I'm assuming this is better explained in the 2nd edition of Simon's book (which should be out in a couple of days) as he and his students only worked out some of the theory for this years after Simon wrote his book.
What Marra & Wood (2011) showed was that if we want to do selection on a model with smooth terms, then one very good approach is to add an extra penalty to all the smooth terms.
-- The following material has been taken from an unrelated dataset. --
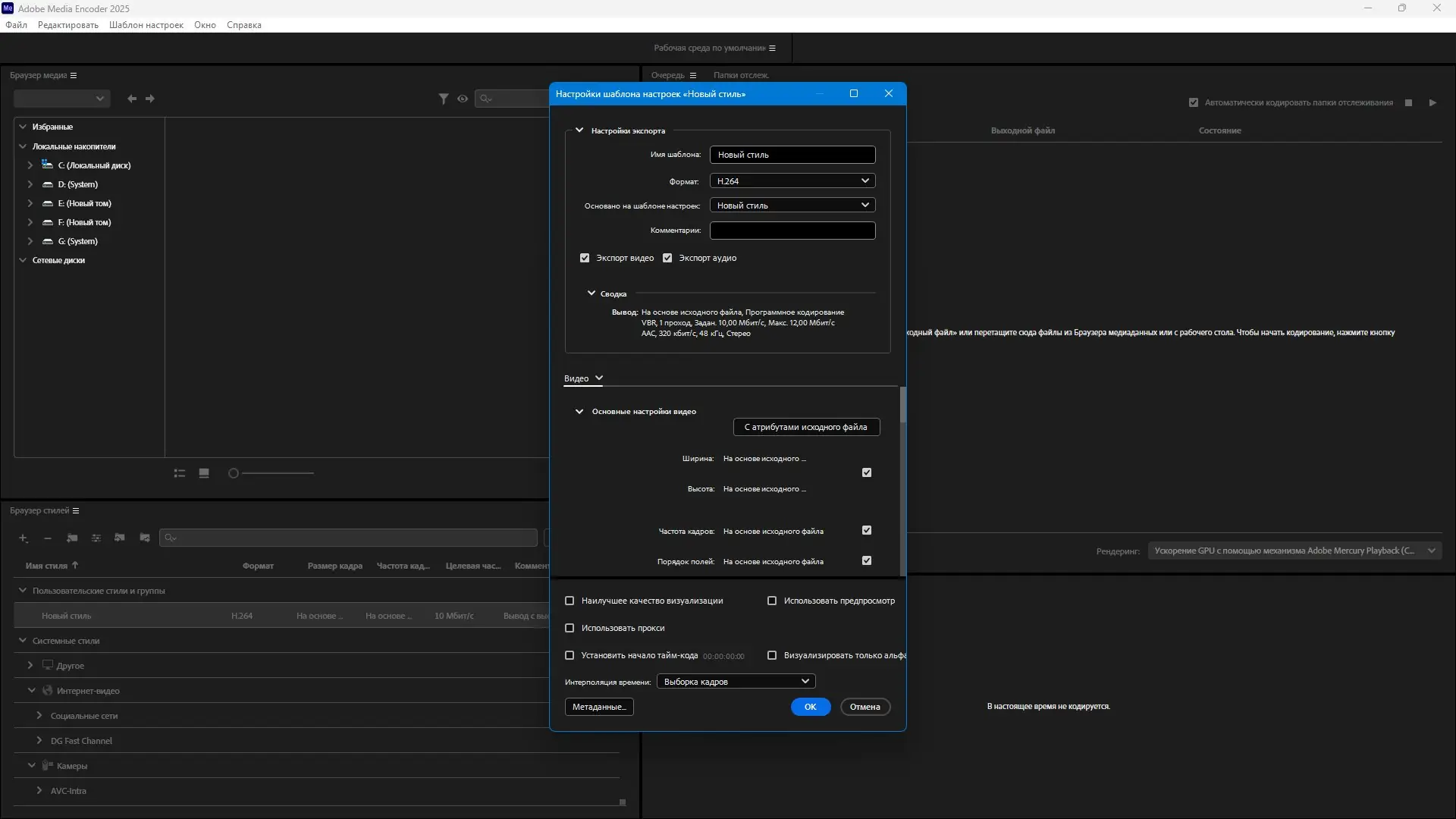Open the Шаблон настроек menu
Image resolution: width=1456 pixels, height=819 pixels.
146,25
This additional penalty works with the smoothness penalty for that term to control both the wiggliness of the term and whether a term should be in the model at all.
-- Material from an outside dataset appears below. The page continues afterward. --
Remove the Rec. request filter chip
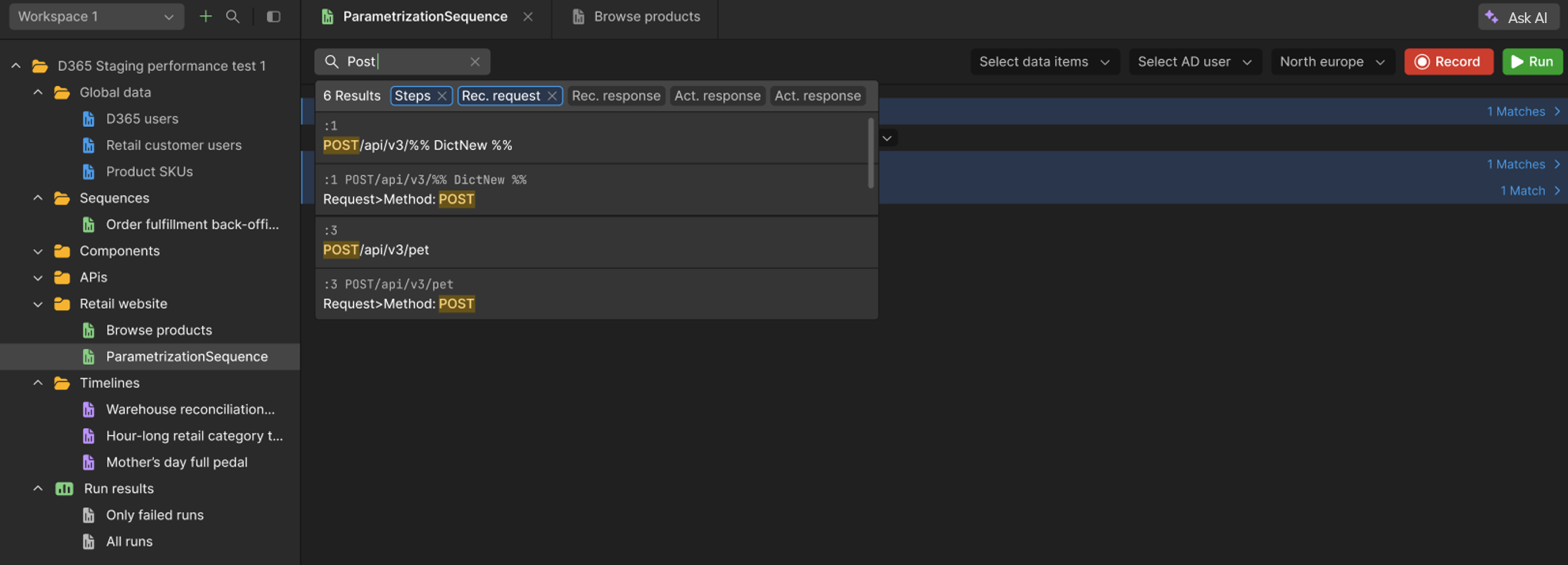(x=552, y=96)
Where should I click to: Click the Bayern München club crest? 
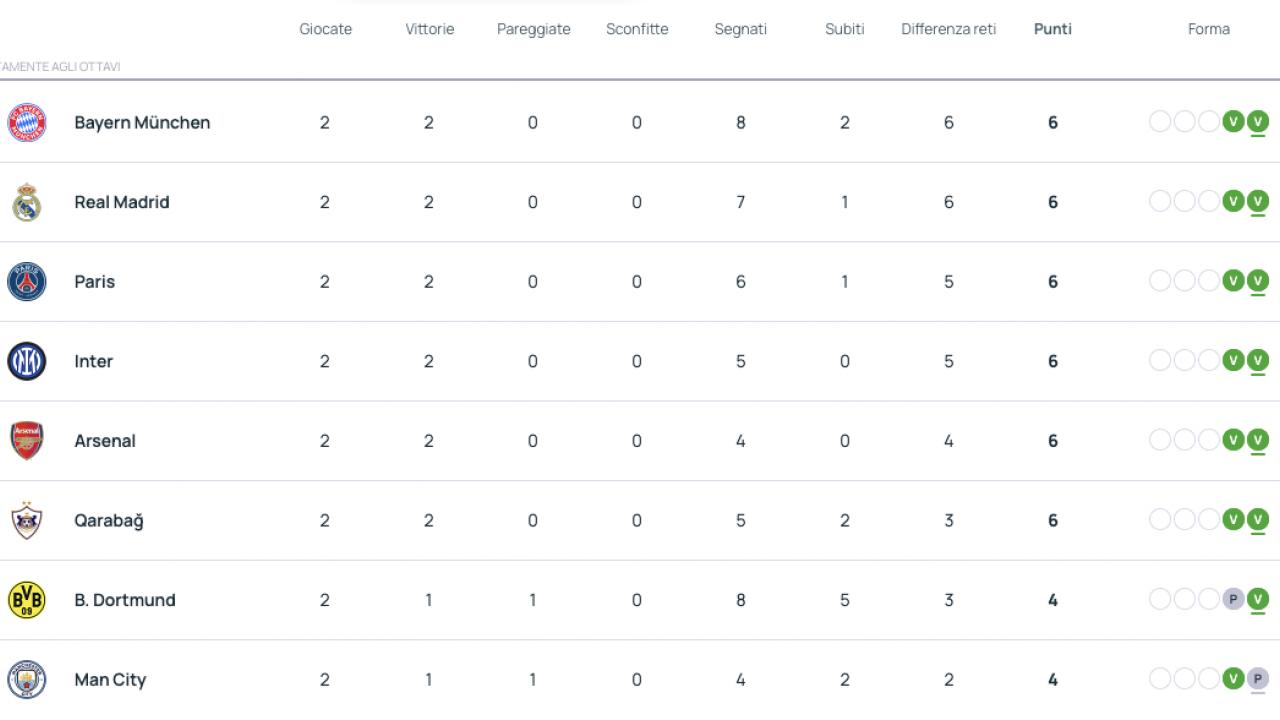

So, unless you have any good theory to assume either smooth or linear/parametric forms/effects for the covariates, you could approach the problem as choosing among all models (representable by the additive combination of linear combinations of the basis functions) between one with smooths of each covariate all the way back to a model containing just an intercept.
For example:
library(mgcv)
data(trees)
ct1 <- gam(log(Volume) ~ s(Height) + s(Girth), data=trees, method = "REML", select = TRUE)
> summary(ct1)
Family: gaussian
Link function: identity
Formula:
log(Volume) ~ s(Height) + s(Girth)
Parametric coefficients:
Estimate Std. Error t value Pr(>|t|)
(Intercept) 3.27273 0.01492 219.3 <2e-16 ***
---
Signif. codes: 0 ‘***’ 0.001 ‘**’ 0.01 ‘*’ 0.05 ‘.’ 0.1 ‘ ’ 1
Approximate significance of smooth terms:
edf Ref.df F p-value
s(Height) 0.967 9 3.249 3.51e-06 ***
s(Girth) 2.725 9 75.470 < 2e-16 ***
---
Signif. codes: 0 ‘***’ 0.001 ‘**’ 0.01 ‘*’ 0.05 ‘.’ 0.1 ‘ ’ 1
R-sq.(adj) = 0.975 Deviance explained = 97.8%
-REML = -23.681 Scale est. = 0.0069012 n = 31
Looking at the output (specifically in the section Parametric coefficients), we note that both terms are highly significant.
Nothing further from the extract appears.